The Second Circuit recognized that it was telling the parties, the arbitrators and the district court, that they had not gone through the right hoops and that they were, after great expenditure of time and money, faced with an award that had not passed its procedural tests because the claim on which it was based had not been subjected to the proper judicial scrutiny. But the court salvaged the situation, for practical purposes, by saying that it would carry out, at its appellate level, the tests that the district court should have done and apply the clear and unmistakable test itself. It did so, referring to its ruling in a prior case involving a BIT, Republic of Ecuador v. Chevron, 638 F.3d 384, at 392 (2d Cir. 2011), where it had held that the Arbitration Rules of the United Nations Commission on International Trade Law (UNCITRAL) were broad enough to constitute an expression by the parties of their intention to have questions of arbitrability decided by the arbitrators. Spe­cifically, Article 21 of the UNCITRAL Arbitration Rules provides:

The arbitral tribunal shall have the power to rule on objections that it has no jurisdiction, including any objections with respect to the existence or validity of the arbitration clause or of the separate arbitration agreement.

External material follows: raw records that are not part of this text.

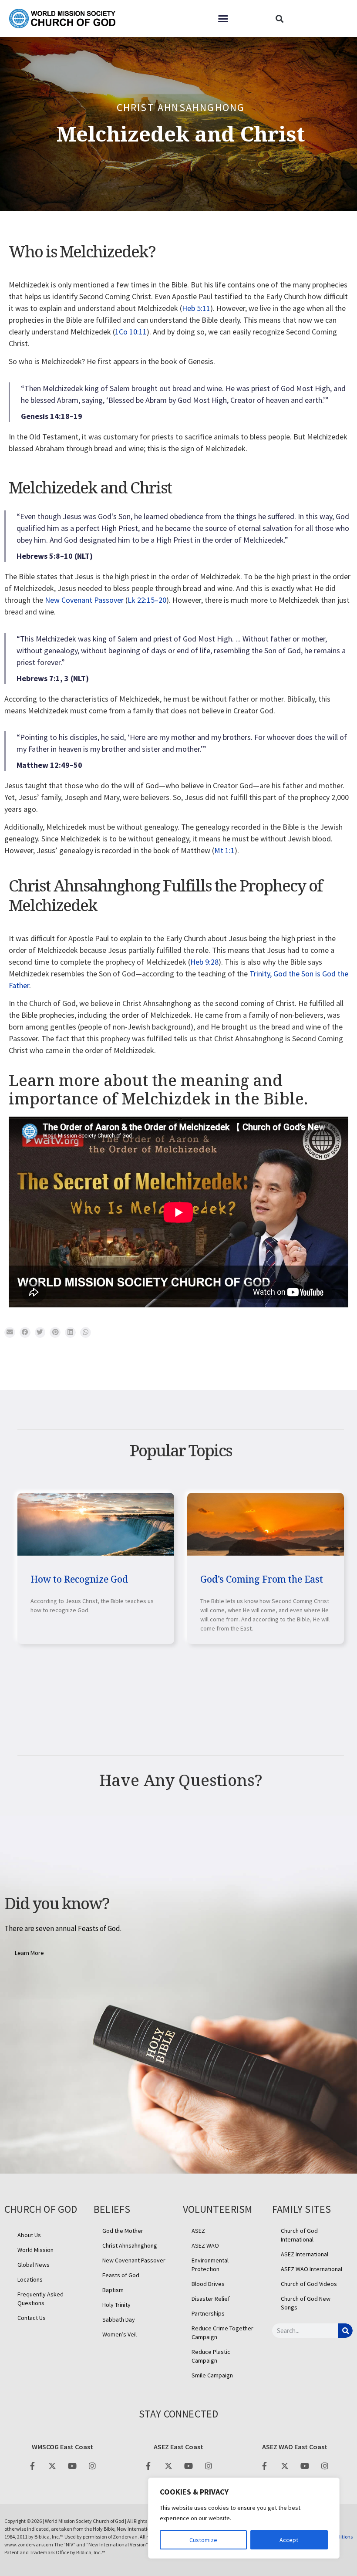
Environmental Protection (210, 2264)
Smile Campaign (212, 2375)
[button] (223, 18)
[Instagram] (92, 2466)
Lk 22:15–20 (147, 600)
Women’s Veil (119, 2334)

This may be considered an unmistakable agree­ment by the parties to allow the arbitrators to determine the issue of arbitrability. Since the UNCITRAL Rules also governed disputes under the BIT in the Schneider case, the Second Circuit held that the stringent test of allowing the arbi­tral tribunal to determine arbitrability had been passed in this case as well.

What Does This Mean?

For courts and practitioners of the Second Cir­cuit, the interpretation by the court of the “clear and unmistakable” standard cannot be regarded as providing clear guidance in future cases. It may afford more opportunities for parties resist­ing arbitration to argue before the court, as a preliminary matter, that there are questions as to the dimensions of an agreement to arbitrate that rise to the level of “questions of arbitrability” rather than matters for the arbitrators and that the court should address them before referring the case to the arbitral tribunal.

Moreover, the way will be open for parties to BITs to argue that, even though they have a dis­pute involving an investment in a country that is a signatory to the BIT, the investment in question runs afoul of local law or definitions that place the matter outside the BIT and that this issue must therefore be dealt with by a court rather than arbitrators. Host countries should be pleased.